First of all, let’s take a look at the structure of the Chipotle loyalty program, which is currently a three-month summer pilot.
Only one visit per day counts, so buying multiple meals in the same day won’t give a customer more rewards. Furthermore, all points and rewards reset at the end of the month. If a customer gets “mild” status for all three months, they get an extra entree. Customers achieving “medium” every month get $20 in Chipotle merchandise. Those who get “hot” every month will win catering for a group of 20 people. Hungry and rushed customers might find all these rules a bit hard to understand, and the short time frame doesn’t do most any favors.
However, this is an unambiguously good deal for customers who are already eating at Chipotle frequently. If they eat there once a week, they get a free meal. As the business’s chief creative officer, Mark Crumpacker, said in a press release, “We created Chiptopia to reward our most loyal customers who continue to support our efforts to cultivate a better world.” It seems like they’re certainly doing that, and collecting valuable customer data along the way! In this sense, the Chipotle loyalty program represents a step up from just mailing out coupons.
However, the Chipotle loyalty program could be doing even more with these already-loyal customers: turning them into advocates. The brand is in desperate need of positive press, and these are the people to give it to them. They should use their rewards to incentivize social sharing and other forms of positive word of mouth. Happy customers spreading the word about their enjoyment of Chipotle would increase trust in the chain and undoubtedly grow sales.
But let’s forget about the already-loyal customers for a moment, and focus on the problem of bringing new customers and hesitant old customers through the door.

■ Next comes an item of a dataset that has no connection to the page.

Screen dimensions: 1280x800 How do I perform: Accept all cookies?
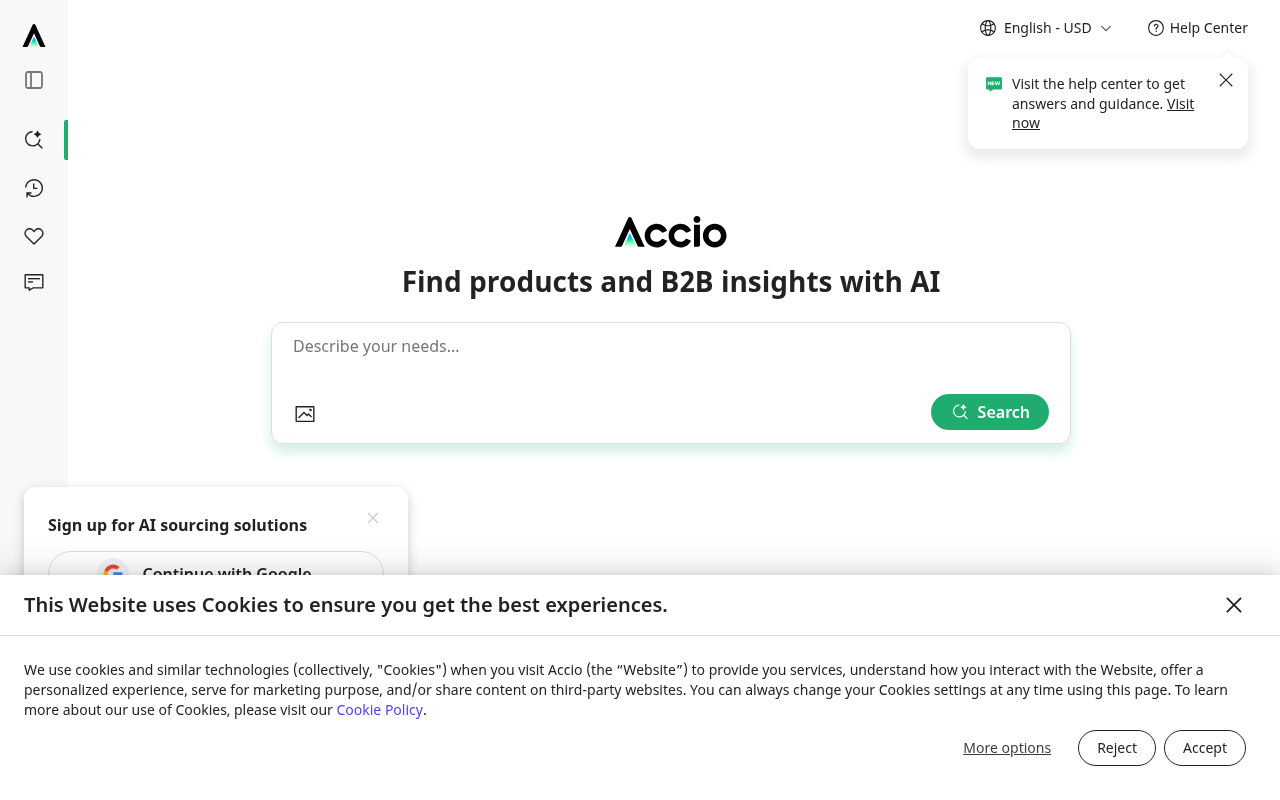[1204, 747]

Generally speaking, the end goal of loyalty programs is to turn one-time or sometimes customers into repeat shoppers. While loyalty programs can aid customer acquisition, they’re usually not designed to. If a customer isn’t sure about purchasing from your brand, telling them that they’ll get a free burrito if they come back three more times in one month probably won’t sway them much.
Chipotle is trying to address this acquisition problem through loyalty by giving first-time loyalty members free guacamole and chips, but this doesn’t seem like the most effective solution. It could help if it’s promoted extremely well, but customers who are hesitant due to food safety concerns won’t be won over by a freebie like this.

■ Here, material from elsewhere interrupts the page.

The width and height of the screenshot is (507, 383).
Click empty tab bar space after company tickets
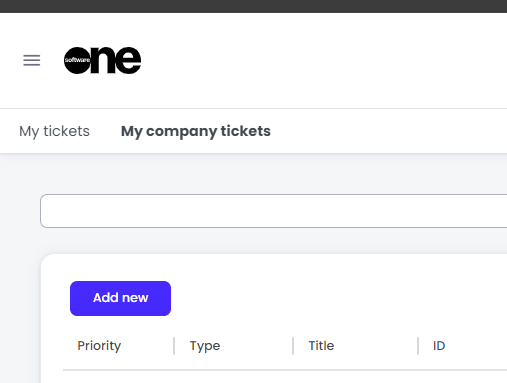click(x=388, y=131)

Once again, Chipotle’s team should look towards advocacy instead. Now that they’ve instituted more stringent food safety standards and are retaining certain regular customers, they need to combine these two factors to boost trust in their brand. After all, consumers are four times as likely to make a purchase when referred by a friend. Looping in word of mouth marketing with their loyalty program could enable Chipotle to see higher numbers of new or reactivated customers at a much lower cost.